“I’m sorry I haven’t been around very much since the move,” he said.
“That’s okay. You can’t exactly schedule the deaths in your family. I feel bad about Grandma Larsen. I know she meant a lot to you.”
“She was quite the old dame. I never dreamed taking care of her estate could take so long, though. I feel like I’ve been out of circulation for months instead of weeks.”
“How’s your work now that you’re back from Michigan? You doing plenty of loans?”
“Things have fallen off, but I have a new gal on the phones, drumming up refinances.”
“I hope interest rates stay down.”
“I pray to the interest-rate gods every day. How’s Allie?”
“She’s happy and chubby and sometimes I look at her and think I could never love anyone quite so much.”
He fell silent and, for a moment, Gabrielle feared she’d hurt him. “I didn’t mean—”
“Forget it,” he said. “We’ve already been through all that. You love me, but you don’t love me, as if I’m supposed to be able to tell the difference.”
“David, you’re my best friend. I never wanted to cause you pain.”
“I know.” He cleared his throat. “Is Allie walking yet?”
“Almost. She gets around by hanging on to the furniture. When are you going to come see us again?” David’s visitation rights included weekends and holidays, but Allie was still so little, he rarely took her to his place. Even when she and David had first separated and Gabrielle was living in an apartment in Mesa, he typically spent the weekends at her place, where they could all be together.
“I’ve got a lot to do here at the office, and I was planning to get caught up this week. I could come down next Monday. Can you wait that long?”
Five days sounded like an eternity. Gabrielle was tempted to say no. Her life was much easier when David was around. But she wouldn’t let herself use him. He needed to let go of her and to meet someone else, someone capable of being the kind of wife and lover he deserved. “Monday’s fine, except I have to work.”
“Don’t you get off at three? I’ll come down late Sunday and spend the night so I can watch Allie while you work on Monday, then I’ll take the two of you out to dinner.”
Allie started to fuss, wanting to be held, and Gabrielle gladly obliged. “Sounds great.”
“You be good till then. Let Hansen and the others take the lead. Don’t risk yourself for an inmate again, you hear?”

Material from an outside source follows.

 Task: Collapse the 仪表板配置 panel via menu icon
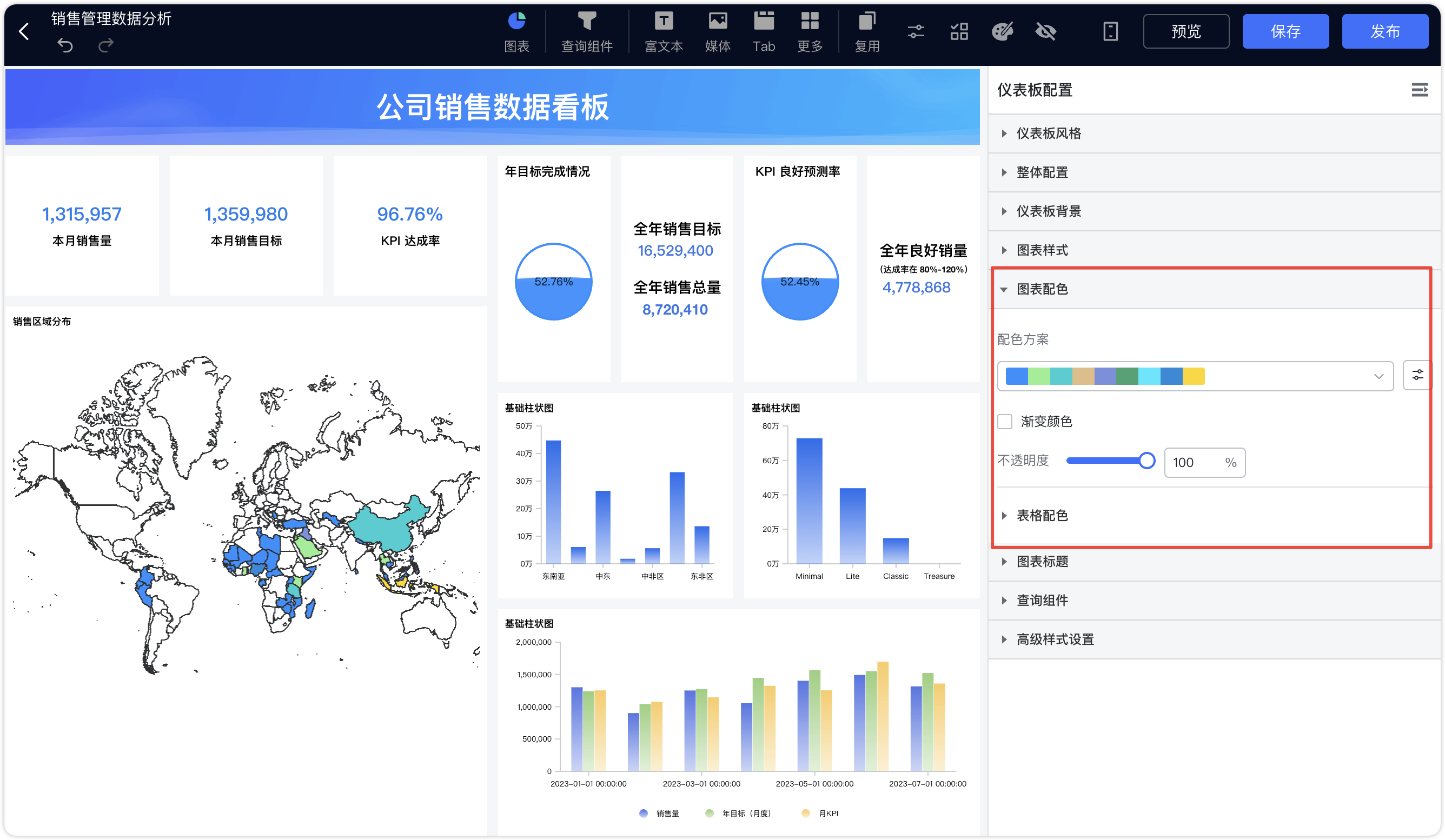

Gabrielle pulled the phone cord out of her daughter’s mouth, but Allie shoved it right back in. “I hear,” she said.
“That doesn’t sound like a real commitment.”
Gabrielle thought of Randall Tucker and his broken hand and knew she couldn’t make David any promises. She wanted Tucker’s hand X-rayed and set. She wanted him to have stitches so the cut above his eye would heal properly. And she feared the only way to make that happen was by going over Hansen’s head.
But would Warden Crumb listen? Or would all hell break lose?
“I’ll give it another day or so,” she said. “Maybe Hansen will change his mind.”
“Yeah, maybe he will,” David agreed, but he didn’t sound any more convinced than she was. “I’ll call you tomorrow.”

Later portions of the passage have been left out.